I read it, though I had to flog myself to the work. It was about a young man who was studying philosophy at a university that was obviously ours, in a college that was obviously Spook. His parents were duds, unfit to have such a son. He had long philosophical pow-wows with his professors and friends, and these gurgled with such words as ‘teleological’ and ‘epistemological’, and there was much extremely fine-honed stuff about scepticism and the whole of life being a can of worms. There was a best friend called Featherstone, who seemed to be Hollier; he was just bright enough to play straight man to the Hero, who of course was Parlabane himself. (He had no name and was referred to throughout as He and Him in italics.) There was a clown friend called Billy Duff, or Plum Duff, who never got any good lines; this was undoubtedly Darcourt. There were sexual scenes with girls who were too stupid to recognize what an intellectual bonanza He was, and they either refused to go to bed with Him, or did and failed to come up to expectation. Light dawned when He went to another university for advanced study and met a young man who was like a Greek God—no, he did not deny himself that cliché—and with the G.G. He was fulfilled spiritually and physically.
He denied himself nothing. Everybody wrangl
ed far too much and didn’t do nearly enough—even in the sexy parts. They weren’t much fun except with the G.G. and those encounters were described so rhapsodically that it was hard to figure out what was happening except in a general way, because they talked so learnedly about it.
I cannot pretend to be a critic of modern fiction; for the moment, Rabelais was in the front of my mind; but anyhow I question whether this thing of Parlabane’s was really a modern novel or perhaps a novel at all. It just seemed to be a discouragingly dull muddle, and so I told Hollier.
“It’s his life, though not nearly so interesting as what he told me in The Rude Plenty; everything is seen from the inside, so microscopically that there’s no sense of narrative; it just belly-flops along, like a beached whale.”
“Doesn’t it come to anything at all?”
“Oh yes; after much struggle He finds God, who is the sole reality, and instead of scorning the world He learns to pity it.”
“Very decent of him. Plenty of caricatures of his contemporaries, I suppose?”
“I wouldn’t recognize them.”
“Of course; before your time. But I dare say there are some recognizable people who wouldn’t be too happy to have their youthful exploits recalled.”
“There’s scandalous stuff, but it isn’t described with much selection or point.”
“I thought we would all be in it; he made enemies easily.”

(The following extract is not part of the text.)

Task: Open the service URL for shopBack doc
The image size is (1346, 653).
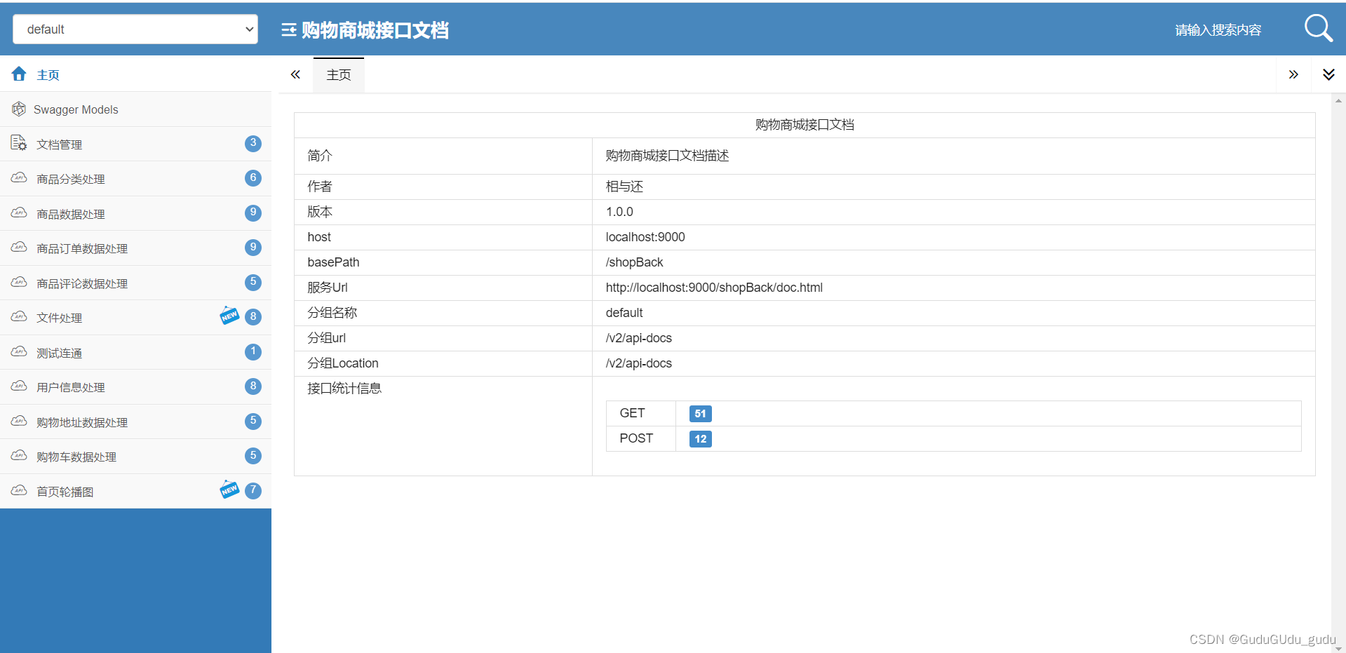Action: point(714,287)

“You don’t come off too badly, but he’s rather hard on Professor Darcourt; he’s the butt, who thinks he has found God, but of course it isn’t the real eighteen-karat philosopher’s God that He finds after his spiritual pilgrimage. Just a peanut God for tiny minds. But the queerest thing is that he hasn’t a scrap of humour in it. Parlabane’s a lively talker, but he seems to have no comic perception of himself.”
“Would you expect it? You, a scholar of Rabelais? What he has is wit, not humour, and wit alone never turns inward. Wit is something you possess, but humour is something that possesses you. I’m not surprised that Darcourt and I appear in a poorish light. No such bitter judge of old friends as a brilliant failure.”